Unlike most members of the audience when I watched Keeping up Appearances (MellowDrama at the Manoel Theatre), I am far from keen on the performance of a vastly popular television series, for two reasons.

Firstly, it is very difficult to recreate in a stage play the effect of a series of shows that have grown on viewers over a longish period of time.

Secondly, it is even more difficult to find stage techniques that will replicate the comic effects of the television camera.

Much of the success of the television series was due not just to the marvellously comical creation by Patricia Routledge of the key character, Hyacinth Bucket, but also to the way in which the camera emphasised her ludicrous mannerisms.

Routledge’s Hyacinth is a monster of gentility and snobbishness, her tiniest facial twitch and her every bodily gesture expressing her feelings of social superiority filling the screen.

Marylu Coppini, the production’s Hyacinth, is given star treatment by making her first entrance through the auditorium, allowing her to get a hearty welcoming applause.

Later on we are allowed to see the trait Hyacinth is most famous for: that of being in mortal fear of having people she socially admires detect her doing something undignified.

She does very well for herself in the first act, and less so in the second, where author Roy Clarke tries too hard to make the audience laugh, with the result that the audience laughs much less.

Coppini is an experienced and resourceful comic actress and always takes command of the stage when she is on it, but the script, while containing quite a few good laugh lines, generally gets by just because of the silent references to television episodes the audience has seen.

It is a script that needs the overpowering presence that only the television camera can give a Hyacinth who is a bit larger than human.

Clarke wisely has given this farcical comedy a setting not used in the television series.

Emmet (Jean-Pierre Agius), Hyacinth’s next door neighbour whom Hyacinth likes but who lives in mortal fear of her personality and company, is directing an amateur production of a whodunit set in the 1920s – or is it 1930s? – helped by his sister Elizabeth (Louiselle Vassallo).

His cast will include Hyacinth’s sisters Daisy (Vanessa Attard) and Rose (Isabel Warrington), and even Daisy’s husband Onslow (James Calvert).

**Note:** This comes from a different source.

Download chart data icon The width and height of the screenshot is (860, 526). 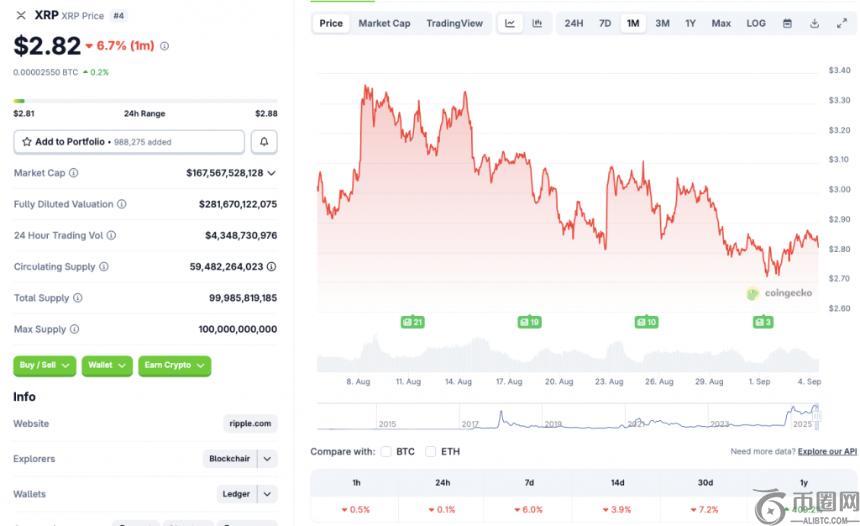pos(814,23)
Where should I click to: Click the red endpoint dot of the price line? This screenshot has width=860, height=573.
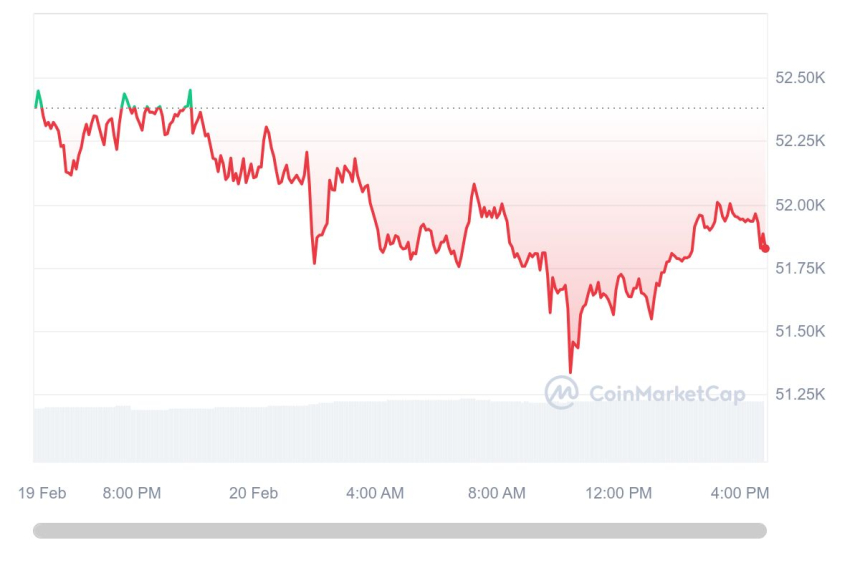coord(766,249)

It will also include a character absent from the television series, Edward Milton, known as ‘Milly’ (Marc Cabourdin), recently divorced and suffering from bad nerves, but rather personable. In fact, when he meets the mini-skirted and man-eating Rose, the inevitable happens and the production gets a small dose of comical sex.

Trouble hits the production when Hyacinth hears that one of the characters is a titled lady, and badgers Emmet into giving her the part. Later, however, she begins to have some doubt when she realises that her character is murdered at the end of act one.

Naturally she remonstrates with Emmet that Lady Whatsit should not die, and when Emmet tells her she is killed in mistake for someone else, Hyacinth comes up with one of the play’s best lines, “So why shouldn’t someone else be killed instead?”

In the second act, Hyacinth finds herself playing a second role in the production, that of a cook. This leads her into embarrassing situations when a well-bred woman by whom Hyacinth wants to be highly regarded (Jo Caruana) – I’m not sure if it is the Vicar’s wife, but who cares? – sees her apparently simulating sex with a large male puppet, after which she engages her in talk , with Hyacinth answering her in dialect, a not very Hyacinth-like ploy, I thought.

More trouble occurs when Hyacinth’s senile father (Martin Azzopardi) comes on wearing a subacqua mask and brandishing a harpoon, and this leads to not terribly funny scurrying round the stage.

Rose and Milly rush off into the wings presumably to have some torrid sex, and all the rest, Hyacinth included, seem ready to live contentedly, if not quite happily, ever after.

Steve Casaletto’s direction is spot-on in the first act, but he has not succeeded equally well with the very contrived second act.

Calvert and Attard manage to make Onslow and Daisy comical without trying too hard to produce copies of the television performers, and Warrington is a hilarious Rose.

Agius’s fear of Hyacinth comes out well, while Vassallo tries less successfully to put colour into the colourless part of Elizabeth.

Cabourdin begins very disappointingly with an overdone portrayal of a nervous Milly, but allows Rose to coax him into playing much better later on. I fear Caruana as the well-bred lady never comes to life.

In my review of Xbihat in last week’s The Sunday Times, I carelessly referred to Godwin Scerri, in the part of Michele, as Godwin Micallef. I had previously referred to him by his right name, but I still feel I have to apologise to my old friend Godwin and to this paper’s readers.